◆ RECORDS SUPPLIED

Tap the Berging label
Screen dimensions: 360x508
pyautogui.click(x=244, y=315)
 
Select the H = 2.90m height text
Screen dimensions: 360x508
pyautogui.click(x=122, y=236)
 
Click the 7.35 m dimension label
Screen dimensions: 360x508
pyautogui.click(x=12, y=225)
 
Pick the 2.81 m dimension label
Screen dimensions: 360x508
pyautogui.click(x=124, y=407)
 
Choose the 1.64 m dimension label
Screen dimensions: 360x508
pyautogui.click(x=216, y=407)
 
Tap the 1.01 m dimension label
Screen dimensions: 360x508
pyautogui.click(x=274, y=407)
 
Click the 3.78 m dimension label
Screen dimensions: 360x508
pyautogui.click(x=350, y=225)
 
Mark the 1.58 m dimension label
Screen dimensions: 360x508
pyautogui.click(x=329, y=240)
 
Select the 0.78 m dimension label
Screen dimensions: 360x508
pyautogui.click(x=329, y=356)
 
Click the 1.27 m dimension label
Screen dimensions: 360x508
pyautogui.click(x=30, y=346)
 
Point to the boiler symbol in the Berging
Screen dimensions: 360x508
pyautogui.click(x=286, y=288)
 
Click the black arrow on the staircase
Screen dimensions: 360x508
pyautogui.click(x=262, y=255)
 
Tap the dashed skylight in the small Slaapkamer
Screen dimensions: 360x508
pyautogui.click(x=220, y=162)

◆ TASK STATEMENT
Reproduce the listing above in full, replacing each occurrence of "dimension label" with "measurement label" and leaving every other character unchanged.

◆ TASK RESULT
Tap the Berging label
Screen dimensions: 360x508
pyautogui.click(x=244, y=315)
 
Select the H = 2.90m height text
Screen dimensions: 360x508
pyautogui.click(x=122, y=236)
 
Click the 7.35 m measurement label
Screen dimensions: 360x508
pyautogui.click(x=12, y=225)
 
Pick the 2.81 m measurement label
Screen dimensions: 360x508
pyautogui.click(x=124, y=407)
 
Choose the 1.64 m measurement label
Screen dimensions: 360x508
pyautogui.click(x=216, y=407)
 
Tap the 1.01 m measurement label
Screen dimensions: 360x508
pyautogui.click(x=274, y=407)
 
Click the 3.78 m measurement label
Screen dimensions: 360x508
pyautogui.click(x=350, y=225)
 
Mark the 1.58 m measurement label
Screen dimensions: 360x508
pyautogui.click(x=329, y=240)
 
Select the 0.78 m measurement label
Screen dimensions: 360x508
pyautogui.click(x=329, y=356)
 
Click the 1.27 m measurement label
Screen dimensions: 360x508
pyautogui.click(x=30, y=346)
 
Point to the boiler symbol in the Berging
Screen dimensions: 360x508
pyautogui.click(x=286, y=288)
 
Click the black arrow on the staircase
Screen dimensions: 360x508
pyautogui.click(x=262, y=255)
 
Tap the dashed skylight in the small Slaapkamer
Screen dimensions: 360x508
pyautogui.click(x=220, y=162)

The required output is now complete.